My example tool contains a couple more nice things.
A small CLIPS expression to color the interval depending on whether the request was successful or not . You can find color values in the Instruments Engineering Type Reference .
With a chart template, you can display multiple charts on one strip, or for example have a chart per host, like in my example. However, you can have more than one level of hierarchy and allow the user to expand or collapse parts. For this you will need to use an element
<engineering-type-track>
,to define your hierarchy , and then add (augmentation) for different levels of the hierarchy to add graphs and detail views . Also, don't forget to activate add-ons inside the respective tool.
Further actions
If you haven't come across it from the previous links yet, there is actually a complete help for everything you can put in the
.instrpkg
file. For example, it will tell you which elements <
instrument>
or which icons you can choose for your tool. One important point: order matters. So, for example, in <
instrument>
, <
title>
must appear earlier than <
category>
, otherwise the description will be invalid.

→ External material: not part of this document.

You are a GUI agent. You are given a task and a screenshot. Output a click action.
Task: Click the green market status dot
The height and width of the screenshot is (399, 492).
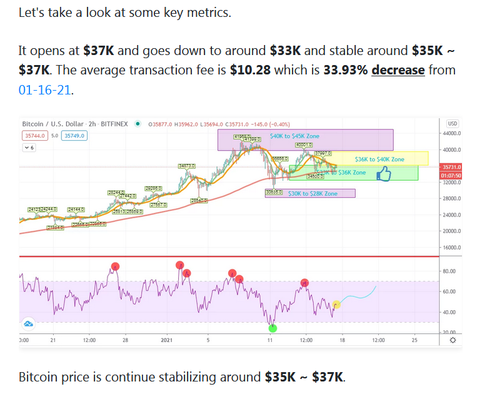138,124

Review the creation of custom tools (Session 410 from WWDC 2018) again to note the details you might need. There is also sample code from the WWDC 2019 session where I found an example of use
<engineering-type-track>
.
CLIPS is the language used to write custom modelers (modelers - we won't cover that here), but it can also be used for short expressions during column declarations. The language documentation is much more extensive than what you need. The main thing you probably need to know to write a simple expression is that CLIPS uses prefix notation, so
?a + ?b
you have to write instead (+ ?a ?b)
.
More articles on custom tools
Igor on creating custom toolboxes in Xcode
Debugging
It is always a good idea to add the tool
XCodeos_signpost
to your trace document. This way, if something doesn't work as expected, you can check if your data is logged correctly and if your tool interpreted it correctly.
What I haven't figured out yet
- How to use the values that Instruments provides you by default and displays in the user interface (for example, duration) in expressions for column definitions (for example, to create a baud rate column by dividing the received bytes by the duration).
- How to display anything in the extra detail area. It feels like it's just for the call stack. I would like to display, for example, the JSON body of the selected request, but have not found any example that clarifies this.
What this tool is capable of
Work still in progress
Download it and see for yourself.
Footnotes
- Okay, there actually were other reasons.
- The complete code for logging in my example is in the Logger.swift file . It's assumed for Alamofire 4.8, because that's what the current version of the Wordpress iOS app uses, although Alamofire 5 is already released at the time of writing. Because of the notifications, this logging code is easy to add without changing Alamofire itself, however if you have a custom networking library it may be easier to add an entry to the library itself to access more details.